Preface
This post may be quite long, however I wanted my question to be as complete as possible so please bear with me.
Suppose $M \subseteq \mathbb{R}^k$ and $N \subseteq \mathbb{R}^l$ are two smooth manifolds of dimensions $m$ and $n$ respectively, and let $f : M \to N$ be a smooth mapping between these two manifolds, and let $x \in M$.
Definition $(1)$ - As a map between tangent spaces
The derivative of $f$ at $x$ is the a linear transformation of the tangent spaces $$df_x : TM_x \to TN_{f(x)}$$
Now we know the following is true:
Suppose $\phi : U \subseteq \mathbb{R}^m \to M$ is a parameterization of a neighbourhood $\phi[U]$ of $x$, with $\phi(u) =x$ for some $u \in U$, and similarly suppose $\psi : V \subseteq \mathbb{R}^n \to N$ is a parameterization of a neighbourhood $\psi[V]$ of $f(x)$, with $\psi(v) =f(x)$ for some $v \in V$.
Then taking derivatives we obtain $d\phi_u : \mathbb{R}^m \to \mathbb{R}^k$ and $d\psi_v : \mathbb{R}^n \to \mathbb{R}^l$, and we have $$TM_x = d\phi_u[\mathbb{R}^m] \ \ \text{ and } \ \ d\psi_v[\mathbb{R}^n] = TN_{f(x)}$$ and it follows that $TM_x \cong \mathbb{R}^m$ and $TN_{f(x)} \cong \mathbb{R}^n$.

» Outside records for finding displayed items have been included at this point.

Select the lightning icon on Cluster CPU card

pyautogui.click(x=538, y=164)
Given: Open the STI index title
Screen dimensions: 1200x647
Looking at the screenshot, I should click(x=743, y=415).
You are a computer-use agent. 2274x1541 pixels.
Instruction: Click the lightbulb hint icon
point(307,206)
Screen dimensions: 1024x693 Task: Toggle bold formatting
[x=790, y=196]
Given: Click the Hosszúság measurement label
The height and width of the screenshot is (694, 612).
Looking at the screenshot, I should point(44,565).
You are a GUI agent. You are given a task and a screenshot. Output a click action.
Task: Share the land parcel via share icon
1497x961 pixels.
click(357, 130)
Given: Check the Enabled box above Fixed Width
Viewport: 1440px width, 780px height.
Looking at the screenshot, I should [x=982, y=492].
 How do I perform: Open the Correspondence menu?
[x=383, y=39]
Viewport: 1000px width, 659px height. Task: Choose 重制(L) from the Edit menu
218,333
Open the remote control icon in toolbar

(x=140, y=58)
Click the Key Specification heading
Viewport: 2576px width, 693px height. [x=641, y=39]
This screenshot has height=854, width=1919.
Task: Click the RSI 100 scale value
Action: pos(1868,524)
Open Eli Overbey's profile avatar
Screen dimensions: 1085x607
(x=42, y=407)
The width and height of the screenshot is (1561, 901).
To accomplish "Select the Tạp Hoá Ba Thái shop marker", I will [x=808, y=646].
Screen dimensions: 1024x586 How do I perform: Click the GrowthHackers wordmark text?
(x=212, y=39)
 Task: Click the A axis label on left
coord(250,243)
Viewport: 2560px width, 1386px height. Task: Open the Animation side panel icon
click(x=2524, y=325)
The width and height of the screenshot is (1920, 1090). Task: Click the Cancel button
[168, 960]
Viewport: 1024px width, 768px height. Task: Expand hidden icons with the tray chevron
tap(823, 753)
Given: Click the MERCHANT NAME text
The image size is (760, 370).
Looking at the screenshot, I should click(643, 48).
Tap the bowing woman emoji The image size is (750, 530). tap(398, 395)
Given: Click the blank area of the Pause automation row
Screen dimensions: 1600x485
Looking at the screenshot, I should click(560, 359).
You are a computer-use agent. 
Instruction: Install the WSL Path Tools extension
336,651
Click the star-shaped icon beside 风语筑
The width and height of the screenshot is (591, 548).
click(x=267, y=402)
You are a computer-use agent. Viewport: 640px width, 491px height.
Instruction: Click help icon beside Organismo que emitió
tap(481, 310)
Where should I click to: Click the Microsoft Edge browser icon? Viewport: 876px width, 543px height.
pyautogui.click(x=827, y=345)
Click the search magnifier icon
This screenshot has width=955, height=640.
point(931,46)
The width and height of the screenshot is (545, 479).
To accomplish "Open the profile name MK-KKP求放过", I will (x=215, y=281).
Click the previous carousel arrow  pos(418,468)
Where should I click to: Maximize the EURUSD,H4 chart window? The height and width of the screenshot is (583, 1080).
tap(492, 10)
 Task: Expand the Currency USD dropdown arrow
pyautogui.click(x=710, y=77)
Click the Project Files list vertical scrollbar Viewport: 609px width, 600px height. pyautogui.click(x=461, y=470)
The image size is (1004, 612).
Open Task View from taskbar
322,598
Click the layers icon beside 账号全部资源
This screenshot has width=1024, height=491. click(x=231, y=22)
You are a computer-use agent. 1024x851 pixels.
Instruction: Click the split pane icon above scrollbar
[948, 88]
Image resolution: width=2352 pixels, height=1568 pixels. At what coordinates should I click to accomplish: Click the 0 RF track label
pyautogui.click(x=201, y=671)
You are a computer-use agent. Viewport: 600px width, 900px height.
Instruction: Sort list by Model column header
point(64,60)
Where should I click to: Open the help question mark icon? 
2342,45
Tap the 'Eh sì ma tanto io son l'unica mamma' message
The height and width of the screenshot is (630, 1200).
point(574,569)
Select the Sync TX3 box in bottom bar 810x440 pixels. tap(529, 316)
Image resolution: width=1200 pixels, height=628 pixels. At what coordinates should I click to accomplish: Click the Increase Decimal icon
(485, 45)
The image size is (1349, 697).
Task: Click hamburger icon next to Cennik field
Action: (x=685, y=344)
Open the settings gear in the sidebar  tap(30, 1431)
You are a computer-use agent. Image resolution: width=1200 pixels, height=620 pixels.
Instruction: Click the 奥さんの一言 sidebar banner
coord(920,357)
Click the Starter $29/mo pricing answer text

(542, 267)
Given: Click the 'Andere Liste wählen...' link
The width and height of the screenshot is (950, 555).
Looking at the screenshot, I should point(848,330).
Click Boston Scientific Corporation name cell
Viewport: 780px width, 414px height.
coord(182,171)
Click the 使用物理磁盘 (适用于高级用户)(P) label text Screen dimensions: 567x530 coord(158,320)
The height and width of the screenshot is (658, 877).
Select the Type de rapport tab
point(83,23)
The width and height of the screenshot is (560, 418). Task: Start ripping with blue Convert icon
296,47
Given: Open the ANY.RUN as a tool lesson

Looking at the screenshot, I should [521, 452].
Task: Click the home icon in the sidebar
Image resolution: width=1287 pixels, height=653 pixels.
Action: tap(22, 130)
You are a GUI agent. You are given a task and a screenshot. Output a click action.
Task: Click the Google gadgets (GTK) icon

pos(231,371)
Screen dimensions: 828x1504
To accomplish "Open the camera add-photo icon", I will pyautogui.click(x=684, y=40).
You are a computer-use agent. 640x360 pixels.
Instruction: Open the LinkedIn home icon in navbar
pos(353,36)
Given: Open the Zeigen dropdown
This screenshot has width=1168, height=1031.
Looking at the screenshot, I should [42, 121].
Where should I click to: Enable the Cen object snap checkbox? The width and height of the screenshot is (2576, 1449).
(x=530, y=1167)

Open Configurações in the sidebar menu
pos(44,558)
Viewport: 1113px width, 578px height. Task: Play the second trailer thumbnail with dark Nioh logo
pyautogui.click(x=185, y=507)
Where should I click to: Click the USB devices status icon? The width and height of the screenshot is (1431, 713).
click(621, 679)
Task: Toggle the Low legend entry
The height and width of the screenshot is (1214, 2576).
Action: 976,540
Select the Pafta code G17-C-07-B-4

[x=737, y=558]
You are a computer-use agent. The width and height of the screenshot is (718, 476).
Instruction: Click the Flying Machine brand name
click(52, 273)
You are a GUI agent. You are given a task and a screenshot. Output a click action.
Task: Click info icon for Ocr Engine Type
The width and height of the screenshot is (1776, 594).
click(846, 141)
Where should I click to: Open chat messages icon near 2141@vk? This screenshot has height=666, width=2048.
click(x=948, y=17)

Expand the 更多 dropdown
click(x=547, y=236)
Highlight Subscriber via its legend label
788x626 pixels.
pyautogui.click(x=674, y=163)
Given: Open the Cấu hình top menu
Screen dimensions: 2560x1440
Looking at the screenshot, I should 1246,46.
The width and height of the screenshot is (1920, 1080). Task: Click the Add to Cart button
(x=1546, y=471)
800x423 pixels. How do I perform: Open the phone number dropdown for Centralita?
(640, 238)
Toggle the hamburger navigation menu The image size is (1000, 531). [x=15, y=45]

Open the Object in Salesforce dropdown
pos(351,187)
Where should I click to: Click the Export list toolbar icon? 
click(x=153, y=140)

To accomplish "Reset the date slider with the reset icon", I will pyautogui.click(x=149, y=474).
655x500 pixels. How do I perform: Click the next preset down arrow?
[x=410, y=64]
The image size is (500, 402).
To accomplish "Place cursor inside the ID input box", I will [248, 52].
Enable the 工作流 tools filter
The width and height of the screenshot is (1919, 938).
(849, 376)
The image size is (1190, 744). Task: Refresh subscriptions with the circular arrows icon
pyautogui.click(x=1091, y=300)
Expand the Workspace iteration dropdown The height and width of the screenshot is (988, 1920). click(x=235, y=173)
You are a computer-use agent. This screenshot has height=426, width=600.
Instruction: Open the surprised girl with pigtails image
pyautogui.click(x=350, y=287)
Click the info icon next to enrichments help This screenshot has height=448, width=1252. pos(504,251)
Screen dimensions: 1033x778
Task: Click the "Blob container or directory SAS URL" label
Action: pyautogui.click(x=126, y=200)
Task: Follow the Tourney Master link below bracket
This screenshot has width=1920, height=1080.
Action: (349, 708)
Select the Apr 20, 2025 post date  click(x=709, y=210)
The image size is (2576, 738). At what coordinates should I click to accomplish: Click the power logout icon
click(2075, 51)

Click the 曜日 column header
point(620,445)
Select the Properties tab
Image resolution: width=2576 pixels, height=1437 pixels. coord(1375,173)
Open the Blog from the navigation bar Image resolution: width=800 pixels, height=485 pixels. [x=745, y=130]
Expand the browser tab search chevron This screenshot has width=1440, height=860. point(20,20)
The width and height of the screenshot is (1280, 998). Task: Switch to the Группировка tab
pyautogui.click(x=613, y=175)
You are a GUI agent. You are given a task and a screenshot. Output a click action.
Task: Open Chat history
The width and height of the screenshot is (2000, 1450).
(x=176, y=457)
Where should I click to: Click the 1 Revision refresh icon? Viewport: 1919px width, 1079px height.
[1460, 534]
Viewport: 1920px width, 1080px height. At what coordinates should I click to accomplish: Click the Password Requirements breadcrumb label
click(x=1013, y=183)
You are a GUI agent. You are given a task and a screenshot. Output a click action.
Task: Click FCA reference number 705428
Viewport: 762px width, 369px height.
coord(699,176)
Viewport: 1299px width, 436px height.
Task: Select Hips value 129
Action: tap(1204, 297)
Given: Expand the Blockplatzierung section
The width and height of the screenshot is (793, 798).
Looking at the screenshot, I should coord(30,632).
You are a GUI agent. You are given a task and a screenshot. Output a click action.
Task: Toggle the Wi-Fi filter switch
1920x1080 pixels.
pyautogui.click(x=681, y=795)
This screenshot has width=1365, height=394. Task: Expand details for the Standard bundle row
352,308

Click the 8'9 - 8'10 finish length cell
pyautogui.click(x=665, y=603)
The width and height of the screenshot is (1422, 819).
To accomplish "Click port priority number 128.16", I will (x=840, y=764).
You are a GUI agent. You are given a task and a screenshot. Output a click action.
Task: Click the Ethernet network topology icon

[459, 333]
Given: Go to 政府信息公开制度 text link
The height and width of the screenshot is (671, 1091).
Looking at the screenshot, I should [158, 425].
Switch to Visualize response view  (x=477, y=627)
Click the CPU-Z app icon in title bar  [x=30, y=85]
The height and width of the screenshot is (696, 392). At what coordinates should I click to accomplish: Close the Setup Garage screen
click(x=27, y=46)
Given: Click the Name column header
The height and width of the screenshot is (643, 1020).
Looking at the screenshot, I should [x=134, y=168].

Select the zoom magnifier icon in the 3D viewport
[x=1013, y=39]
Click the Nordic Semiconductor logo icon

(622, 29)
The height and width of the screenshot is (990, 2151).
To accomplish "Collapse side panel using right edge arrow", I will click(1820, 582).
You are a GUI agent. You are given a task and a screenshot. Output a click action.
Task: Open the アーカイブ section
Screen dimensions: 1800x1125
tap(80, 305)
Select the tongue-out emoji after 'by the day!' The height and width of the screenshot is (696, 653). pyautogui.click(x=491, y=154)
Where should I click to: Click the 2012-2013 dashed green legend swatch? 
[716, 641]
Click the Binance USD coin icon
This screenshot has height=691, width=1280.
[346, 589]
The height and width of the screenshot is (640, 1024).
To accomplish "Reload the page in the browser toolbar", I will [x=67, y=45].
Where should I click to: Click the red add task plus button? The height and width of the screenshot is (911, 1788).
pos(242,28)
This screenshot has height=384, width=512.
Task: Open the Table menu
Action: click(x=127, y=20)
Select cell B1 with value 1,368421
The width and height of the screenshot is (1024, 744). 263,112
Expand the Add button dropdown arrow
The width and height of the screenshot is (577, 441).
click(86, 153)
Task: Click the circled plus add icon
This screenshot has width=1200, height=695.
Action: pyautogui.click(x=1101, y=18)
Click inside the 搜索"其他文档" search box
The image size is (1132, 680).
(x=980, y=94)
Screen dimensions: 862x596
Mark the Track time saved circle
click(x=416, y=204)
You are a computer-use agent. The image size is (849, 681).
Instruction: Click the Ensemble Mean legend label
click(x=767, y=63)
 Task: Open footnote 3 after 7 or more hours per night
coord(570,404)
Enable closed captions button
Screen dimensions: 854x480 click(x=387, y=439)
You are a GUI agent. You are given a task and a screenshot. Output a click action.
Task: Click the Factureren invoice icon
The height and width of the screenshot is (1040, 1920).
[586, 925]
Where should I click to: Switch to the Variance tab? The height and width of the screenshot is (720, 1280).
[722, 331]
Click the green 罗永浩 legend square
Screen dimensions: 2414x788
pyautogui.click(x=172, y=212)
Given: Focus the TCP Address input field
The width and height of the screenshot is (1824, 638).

Definition $(2)$ - Assigning directional derivatives
However the other definition of the derivative can be defined as follows. Now we don't know if $M$ is open or not in $\mathbb{R}^k$. So we have two cases to look at
Case 1: $M$ is open in $\mathbb{R}^k$
The derivative of $f$ in the direction $h \in \mathbb{R}^k$, taken at the point $x \in M$ is defined by the conventional limit $$df_x(h) = \lim_{t \to 0} \frac{f(x + th) - f(x)}{t}$$
Now with $x$ fixed, we define $$df_x : \mathbb{R^k} \to \mathbb{R^l}$$ by assigning to each vector $h \in \mathbb{R}^k$ the directional derivative $df_x(h) \in \mathbb{R}^l$, this map is called the derivative of $f$ at $x$.
Case 2: $M$ is not open in $\mathbb{R}^k$
We do know that $f$ is smooth, hence for each $x \in M$, there is an open set $W \subseteq \mathbb{R}^k$ and a smooth map $F : W \to \mathbb{R}^l$, such that $F = f$ on $W \cap M$
In this case I'm not even sure how one defines the derivative of $f$ at $x$
Now in Case 1 above, clearly $\mathbb{R}^m \not\cong \mathbb{R}^k$ and $\mathbb{R}^n \not\cong \mathbb{R}^l$, unless $m = k$ and $n = l$, so how can the two definitons of the derivative of $f$ at $x$ agree for this case.
Furthermore I'm not even sure how Case 2 one can define the derivative of $f$ at $x$.
So how can one prove that the two definitions of the derivative are equivalent?
This is not a full answer but here we go anyway:
The main problem when defining the differential of a map $f \colon M \to N$ is, that if $M$ and $N$ are not embedded in some Euclidean space, we actually don't know how to differentiate a map as we are used to in calculus. But differentiation is a local property and thus there is quite a natural way how to define $df_x \colon TM_x \to TN_{f(x)}$:
Take a chart $\varphi \colon U \to \varphi(U) \subset \mathbb{R}^n$ around $x \in U \subset M$ and analogously a chart $\psi \colon V \to \psi(V) \subset \mathbb{R}^n$ around $f(x) \in V \subset N$. By definition (1) of the tangent space, the differentials $$d\varphi_x \colon TM_x \to \mathbb{R}^n, \; d\psi_{f(x)} \colon TN_{f(x)} \to \mathbb{R}^m$$ are vector space isomorphisms. Observe that the map $$\psi \circ f \circ \varphi^{-1} \colon \mathbb{R}^n \to \mathbb{R}^m$$ is real valued, in particular we can define the differential $$d(\psi \circ f \circ \varphi^{-1})_{\varphi(x)}$$ as in definition (2). Now let us cheat a little bit and assume that in this setting the chain rule still holds, then we will get the following: $$d(\psi \circ f \circ \varphi^{-1})_{\varphi(x)}=d\psi_{f(x)} \circ df_x \circ d(\varphi^{-1})_{\varphi(x)}=d\psi_{f(x)} \circ df_x \circ (d\varphi_{x})^{-1}.$$ Thus $df_x$ is uniquely determined by the differential of $f$ in local coordinates. There are obviously quite a few things I didn't fully explained, but first let me see if this was any helpful.